■ **TEXT PROVIDED**:

** Start **

1. To load a matrix from a file:
* filepath: The path to the input matrix
2. To load a sparse matrix from python:
* height: The height of the sparse matrix
* width: The width of the sparse matrix
* nz: The number of non-zeros in the sparse matrix
* buffer: List of doubles containing the non-zero elements of the sparse matrix
* row_indices: List of integers representing the row indices of the sparse matrix
* col_offsets: List of integers representing the column offsets of the sparse matrix
3. To load a sparse matrix from Matrixgen:
* height: The height of the sparse matrix
* width: The width of the sparse matrix
* sparse_matrix: The sparse matrix returned from Matrixgen
4. To load a dense matrix from python:
* height: The height of the dense matrix
* width: The width of the dense matrix
* buffer: List of doubles containing the elements of the dense matrix
5. To load a numpy matrix from python:
* matrix: The numpy matrix
* column_major: Boolean for whether or not the matrix is column major (optional)
.. note::
Internal to SmallK, the matrix is stored in column-major order. When you are loading a numpy matrix, the assumption is that your matrix is in row-major order. If this is not the case, you can pass ``column_major=True`` in as a keyword argument. When directly loading a dense matrix, the assumption is that your buffer holds the data in column-major order as well.
.. code-block:: python
def load_dictionary (filepath="", dictionary=[])
Loads a dictionary from either a filepath or a list of dictionary strings.

** End **

■ **DATA BLOCK**:
** Start **

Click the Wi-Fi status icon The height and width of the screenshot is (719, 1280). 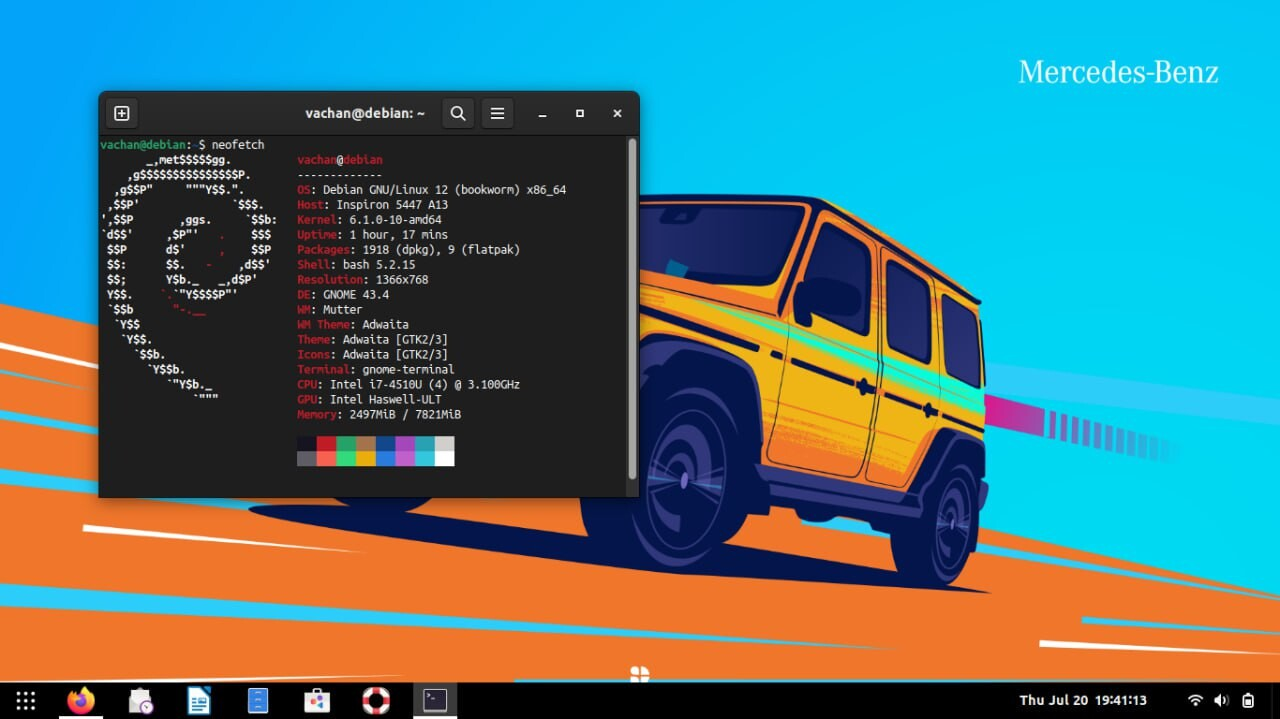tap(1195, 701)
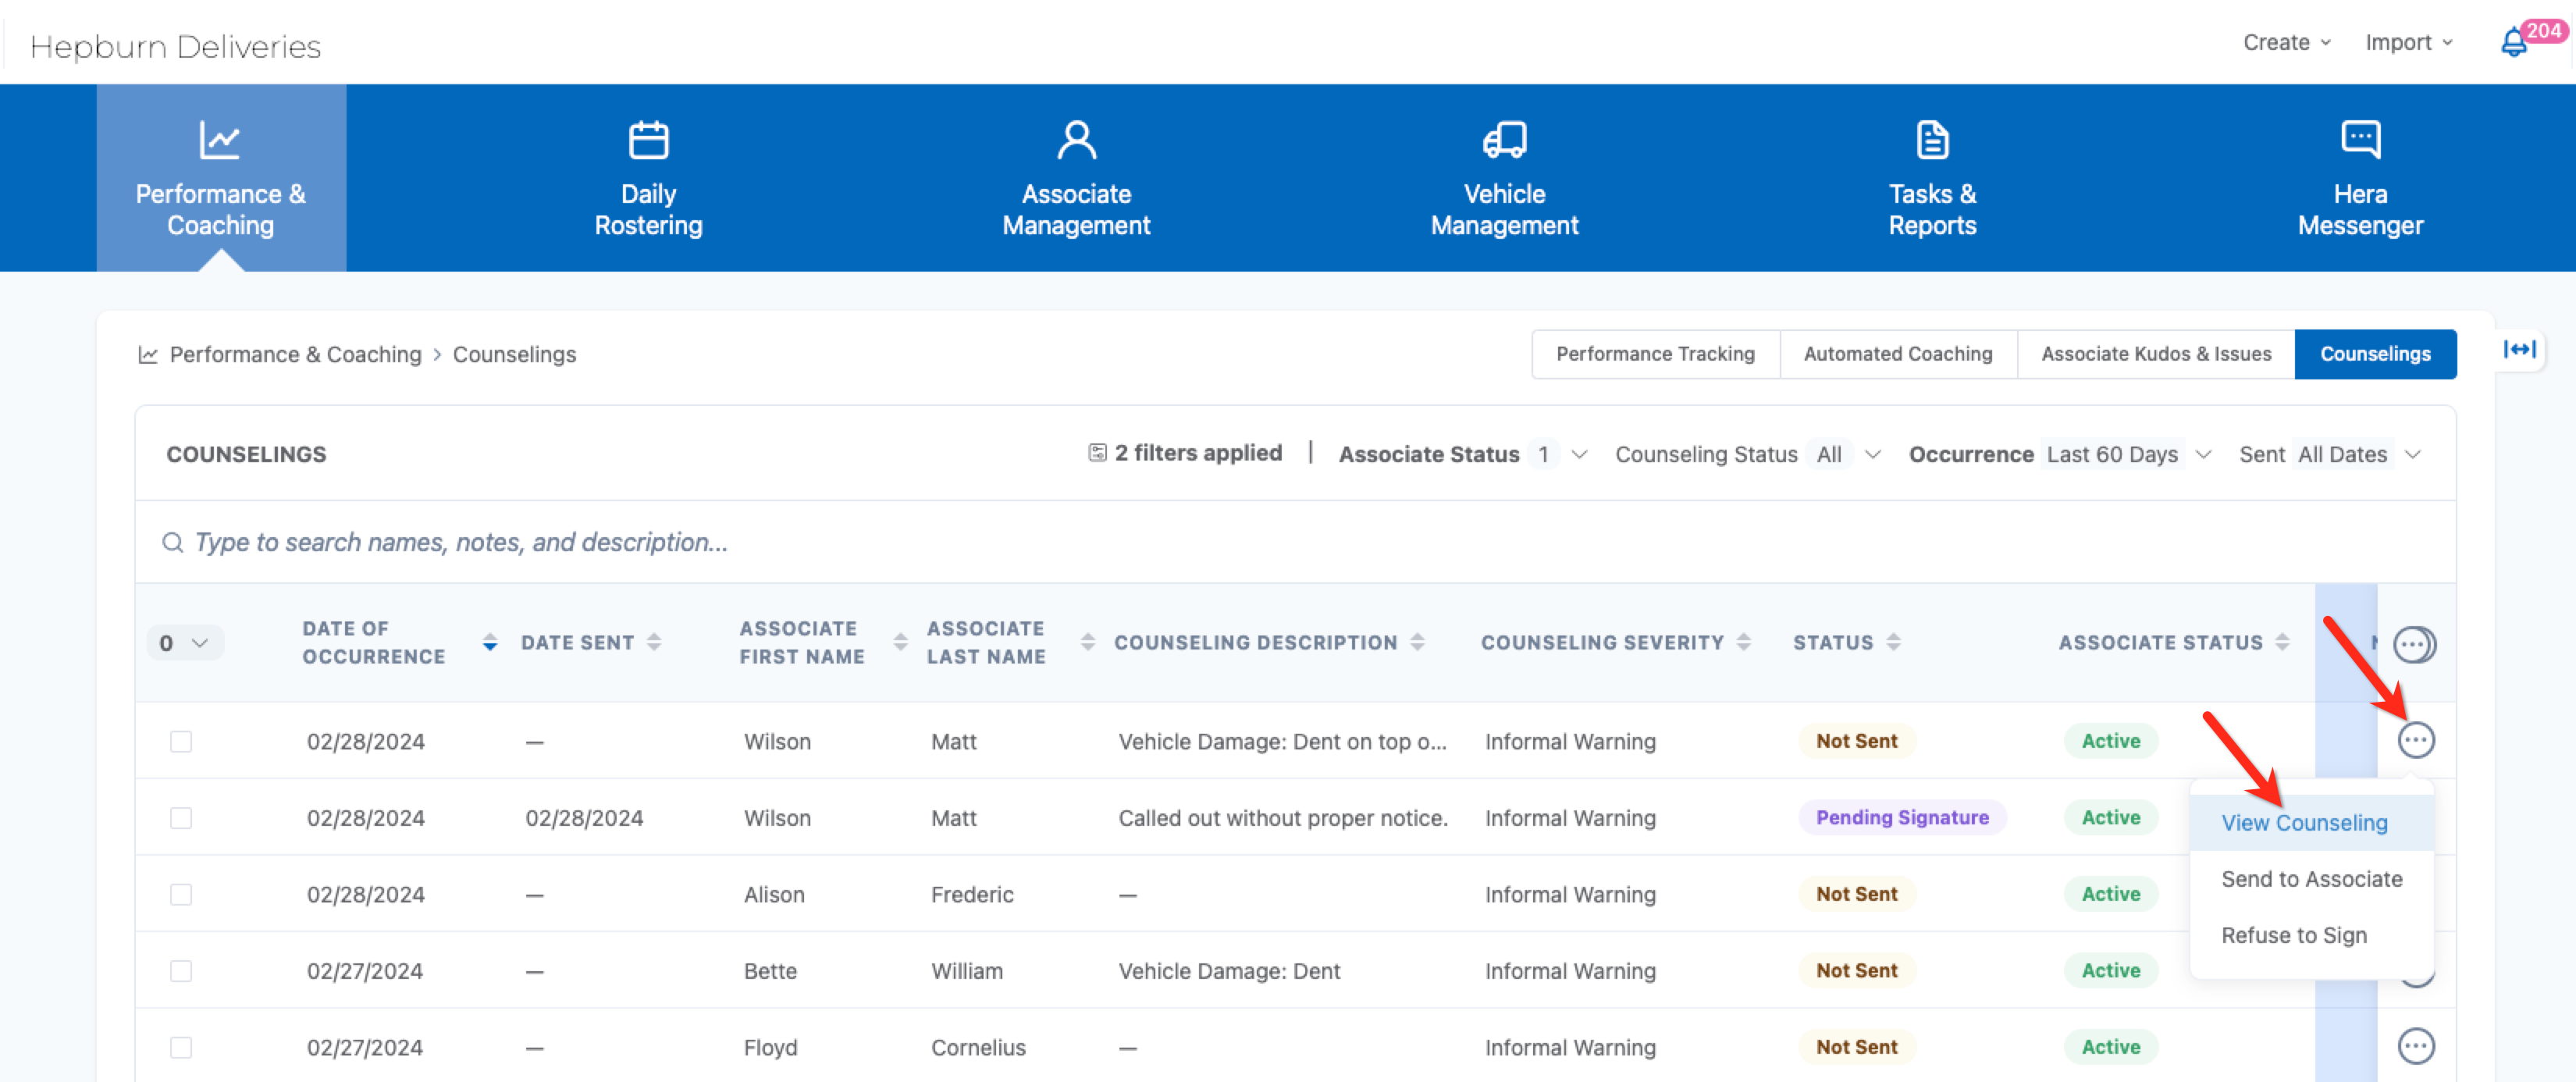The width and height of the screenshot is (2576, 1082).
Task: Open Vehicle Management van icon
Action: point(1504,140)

** End **

■ **TASKS AND EXERCISES**:
(1) Check these statements against the SmallK matrix-loading text. For each of (a), (b), and (c), answer yes or no, and quote the exact words from the text that settle it.
(a) When a numpy matrix is loaded, it is assumed to be in row-major order unless told otherwise.
(b) Inside SmallK, matrices are stored in row-major order.
(c) The load_dictionary function can take a list of dictionary strings instead of a filepath.
(2) Write the next part of the SmallK matrix-loading text, picking up right after its last line and keeping the same style.

■ **RESULTS OF THE EXERCISE**:
(1)
(a) Yes: "When you are loading a numpy matrix, the assumption is that your matrix is in row-major order."
(b) No: "Internal to SmallK, the matrix is stored in column-major order."
(c) Yes: "Loads a dictionary from either a filepath or a list of dictionary strings."

(2)
.. code-block:: python
def cluster(k, infile_W='', infile_H='', algorithm="BPP", maxterms=5, verbose=True, min_iter=5, max_iter=5000, max_threads=8, tol=0.0001)
Runs NMF on the loaded matrix using the supplied algorithm and implementation details.
* k: The desired number of clusters
* infile_W: Initialization for W (optional)
* infile_H: Initialization for H (optional)
* algorithm: The desired NMF algorithm (optional)
* maxterms: Maximum number of terms per cluster (optional)
* verbose: Boolean for whether or not to be verbose (optional)
* min_iter: Minimum number of iterations (optional)
* max_iter: Maximum number of iterations (optional)
* max_threads: Maximum number of threads to use (optional)
* tol: Tolerance for determing convergence (optional)
.. code-block:: python
def get_top_indices()
Return the top term indices for each cluster. The length of the returned array is maxterms*k, with the first maxterms elements belonging to the first cluster, the second maxterms elements belonging to the second cluster, etc.
.. code-block:: python
def get_top_terms()
Return the top terms for each cluster.The length of the returned array is maxterms*k, with the first maxterms elements belonging to the first cluster, the second maxterms elements belonging to the second cluster, etc.
.. code-block:: python
def get_assignments()
Return the list of cluster assignments for each document.
.. code-block:: python
def write_output(assignfile, treefile, outdir='./', format='XML')
Writes the flatclust results to files.
* assignfile: The filepath for writing assignments
* fuzzyfile: The filepath for writing fuzzy assignments
* treefile: The filepath for the tree results
* outdir: The output directory for the output files (optional)
* format: The output format JSON or XML (optional)
.. code-block:: python
def finalize()
Cleans up the elemental and smallk environment.
Heirclust
=========
.. code-block:: python
def parser()
Returns the parsed arguments for the default command line application. The command line arguemnts are the same as those for the C++ binary application hierclust.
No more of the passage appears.